▶ INFORMATION SHOWN:
##############################
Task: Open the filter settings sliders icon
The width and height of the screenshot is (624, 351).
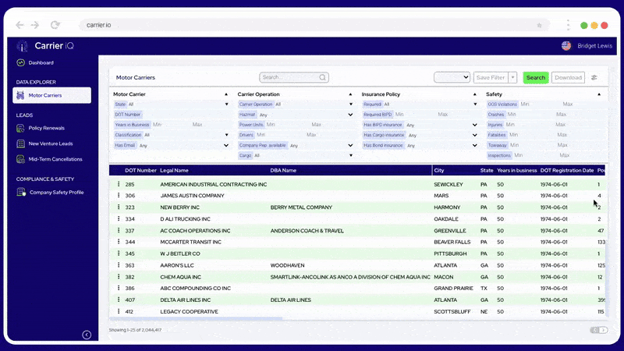Action: pyautogui.click(x=594, y=77)
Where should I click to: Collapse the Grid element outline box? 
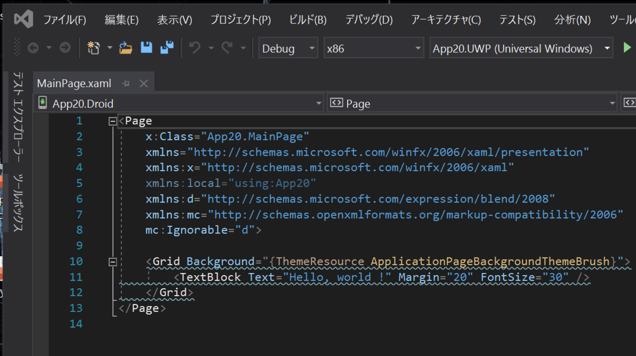(112, 262)
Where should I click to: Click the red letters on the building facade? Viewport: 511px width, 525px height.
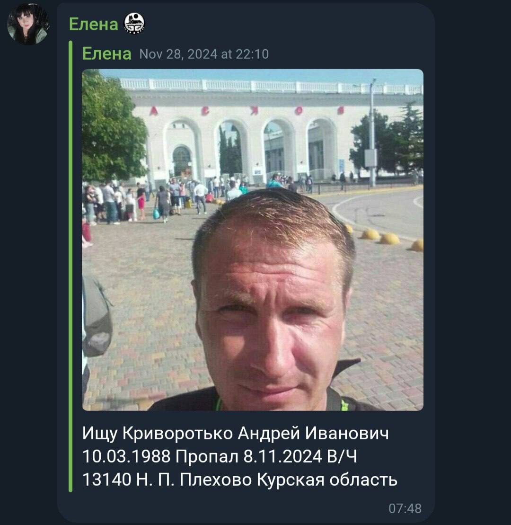click(x=247, y=111)
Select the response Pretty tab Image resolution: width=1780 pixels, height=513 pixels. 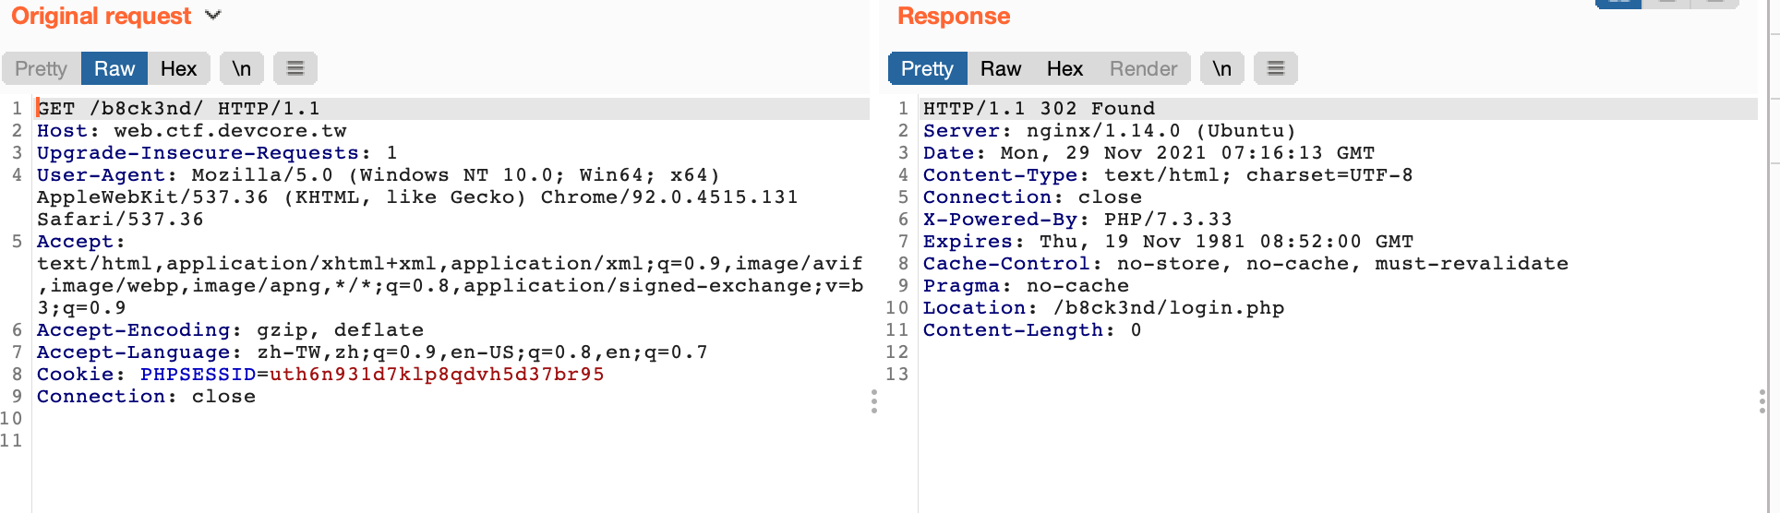click(x=927, y=69)
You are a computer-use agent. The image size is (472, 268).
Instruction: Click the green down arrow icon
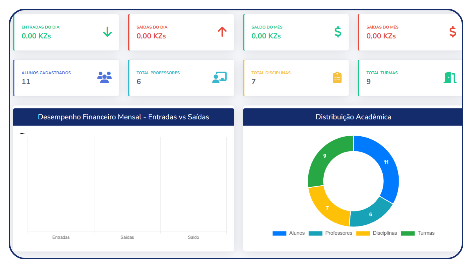click(107, 32)
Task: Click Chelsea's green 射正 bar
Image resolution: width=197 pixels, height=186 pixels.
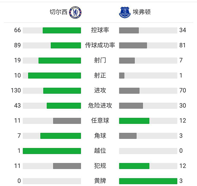Action: (55, 76)
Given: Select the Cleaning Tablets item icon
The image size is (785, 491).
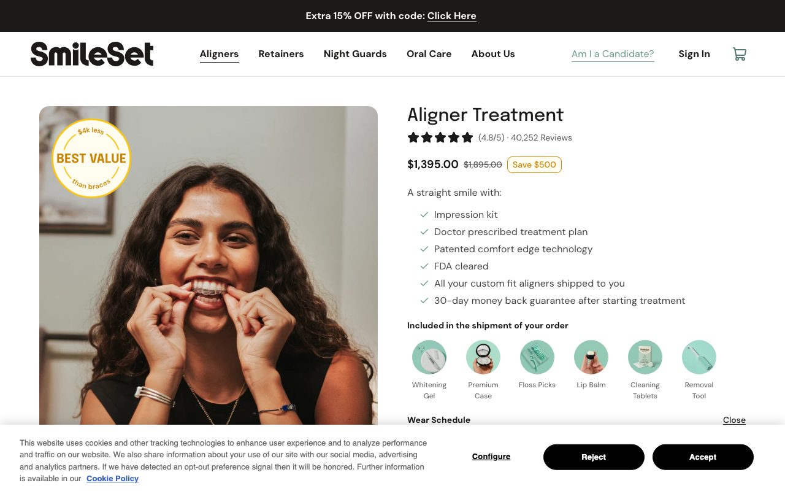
##############################
▶ WORK ORDER: Write out exactly the lines running from the one with "Image resolution: width=197" through the end of the material, both ends included, while leaving the pictures out.

▶ SOLVED EXERCISE:
Image resolution: width=197 pixels, height=186 pixels.
Action: (55, 76)
Given: Select the Cleaning Tablets item icon
The image size is (785, 491).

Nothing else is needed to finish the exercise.